As Professor Berman says, Trump should not make this appointment until after the special counsel investigation is over, and we know for sure whether there is evidence of wrongdoing.

Failing this, the nominee must make an iron-clad commitment to the Senate that he will recuse himself from any a d all matters regarding the Special Counsel’s investigation of the Trump campaign.

Following Professor Berman’s logic, Senator Cory Booker (D-NJ) is making the argument that No Supreme Court vote until resolution of Trump investigation:

Democrats hoping to at least slow down the process until after the midterm elections will need a stronger pitch, which could credibly serve as the basis for an effective strategy.

They’ll need something like this.

Some Democratic senators and their allies are starting to make the argument that not only should there be no Supreme Court pick until after the November elections, but that there shouldn’t be one at all while the president remains under criminal investigation. […]

During a judiciary committee hearing Thursday, Sen. Cory Booker (D-N.J.) noted that a challenge to the investigation could very well end up before the Supreme Court at some point – potentially creating a conflict of interest for a president who has asked nonpartisan officials for their loyalty.

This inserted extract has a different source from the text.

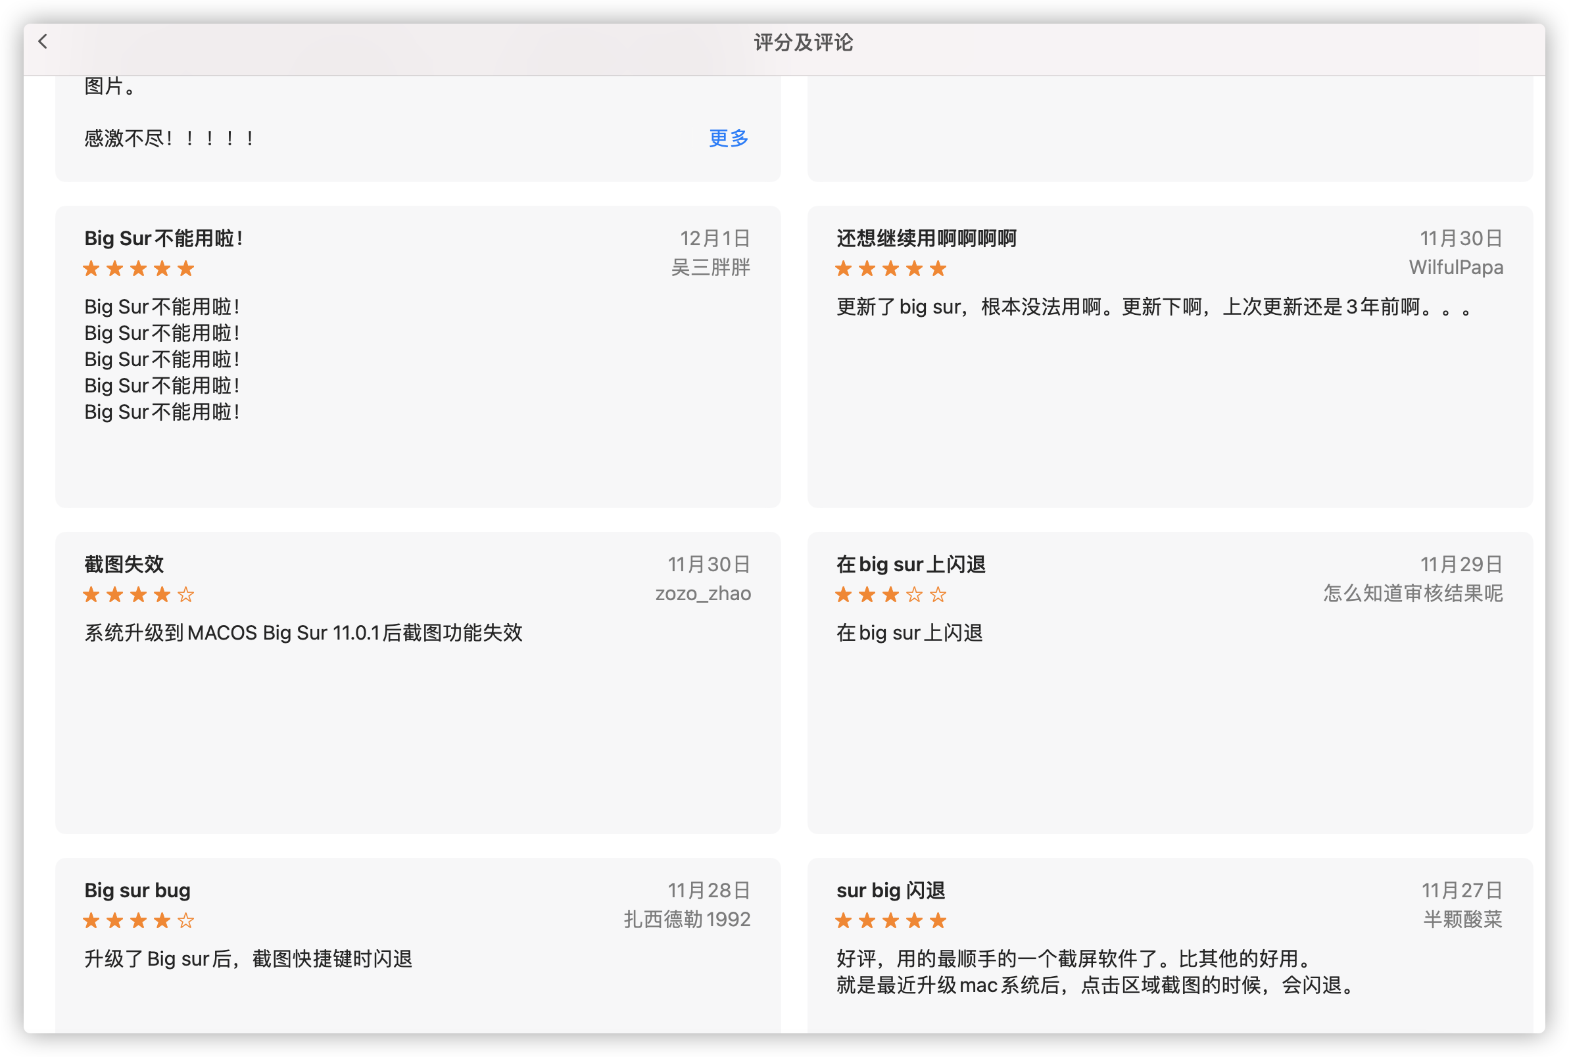Click the fourth star on 截图失效 review
The image size is (1569, 1057).
click(162, 594)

“If we’re not going to thoroughly discuss what it means to have a president with this ongoing investigation happening, who is now going to interview Supreme Court justices, and potentially continue with his tradition of doing litmus tests, loyalty tests, for that person, we could be participating in a process that could undermine that criminal investigation,” Booker said yesterday. “I do not believe [the Senate Judiciary Committee] should or can in good conscience consider a nominee put forward by this president until that investigation is concluded.”

The closer one looks at this position, the more sense it makes.

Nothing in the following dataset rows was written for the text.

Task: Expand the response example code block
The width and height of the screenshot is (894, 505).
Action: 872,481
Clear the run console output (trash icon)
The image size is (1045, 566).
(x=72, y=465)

[A]s the president prepares to choose a high court nominee, the national discussion of this has not yet “caught up to the possibility that if the president himself is alleged by the special counsel’s investigation to have any significant criminal liability in this Russia scandal, that as a matter of law will almost inevitably end up as a matter before the United States Supreme Court – to which he is about to name a new member.”

There’s no shortage of relevant questions for the justices. Can a sitting president pardon himself? Can he be criminally indicted? What power does a president have to dismiss a special counsel during an investigation? These are lines of inquiry the Supreme Court may soon wrestle with.

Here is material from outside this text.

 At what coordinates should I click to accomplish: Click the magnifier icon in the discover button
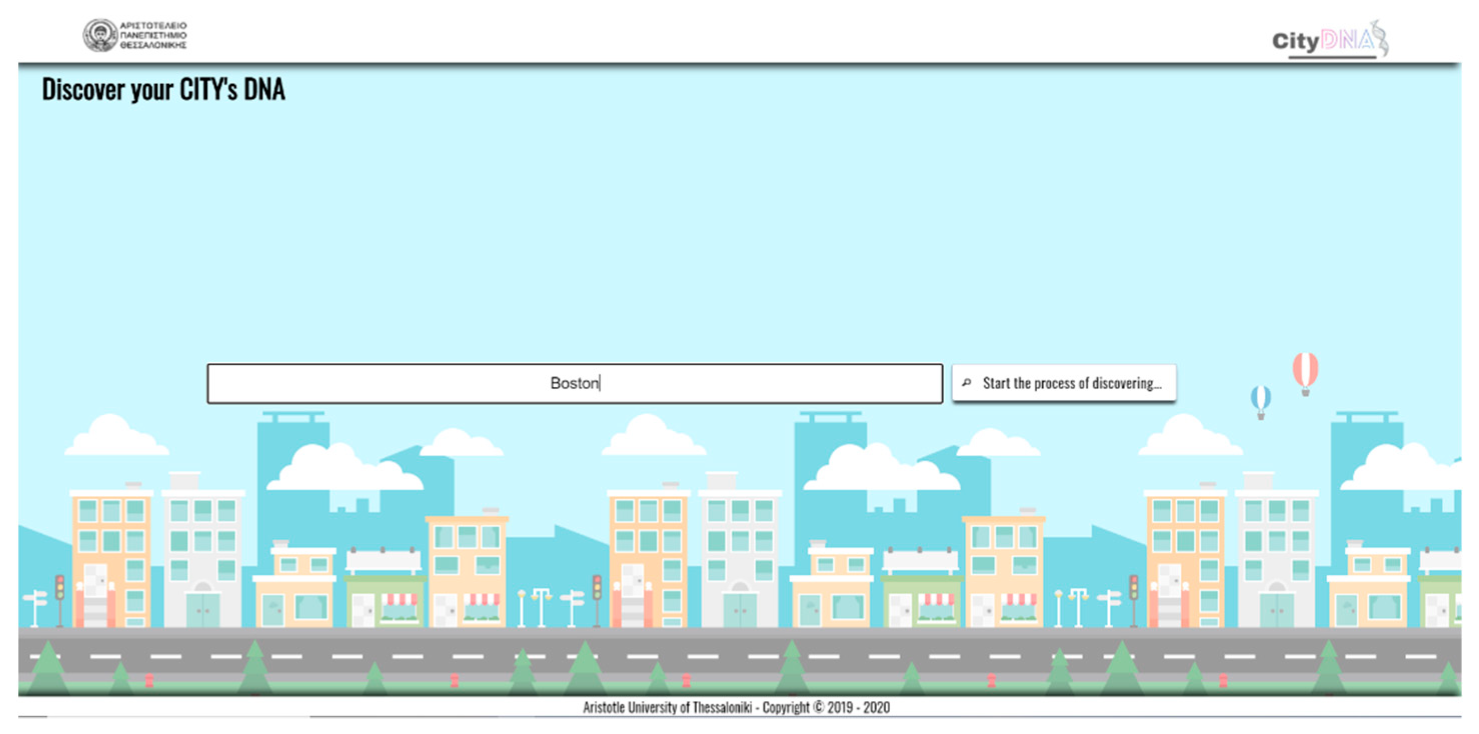click(966, 382)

And Donald Trump’s political life will depend on how the justices answer those questions – which very likely creates a conflict of interest for Donald Trump.

If the special counsel’s investigation ends, and the president – currently a subject of the ongoing probe – faces no allegations of wrongdoing, senators can proceed with the process of considering his Supreme Court nominee.

But in the interim, it’s difficult to defend the idea that Trump should be responsible for choosing a justice who may soon decide his legal fate. Call it the Booker Rule: presidents under criminal investigation have to wait until the matter has run its course before picking Supreme Court justices.

The HuffPost’s report suggests this argument has growing support among Senate Dems, and Harvard Law School’s Lawrence Tribe, among others, endorsed the tack yesterday.

This isn’t about hypocrisy, it’s about a conflict of interest. These are unusual circumstances – American presidents rarely face federal criminal probe – but until they’re resolved, there’s no reason to allow the subject of an investigation to choose a judge who may soon hear his case.

This is a fair and reasonable argument under our system of justice, and the only thing the media should be focused on — not on Trump’s reality TV show rose ceremony.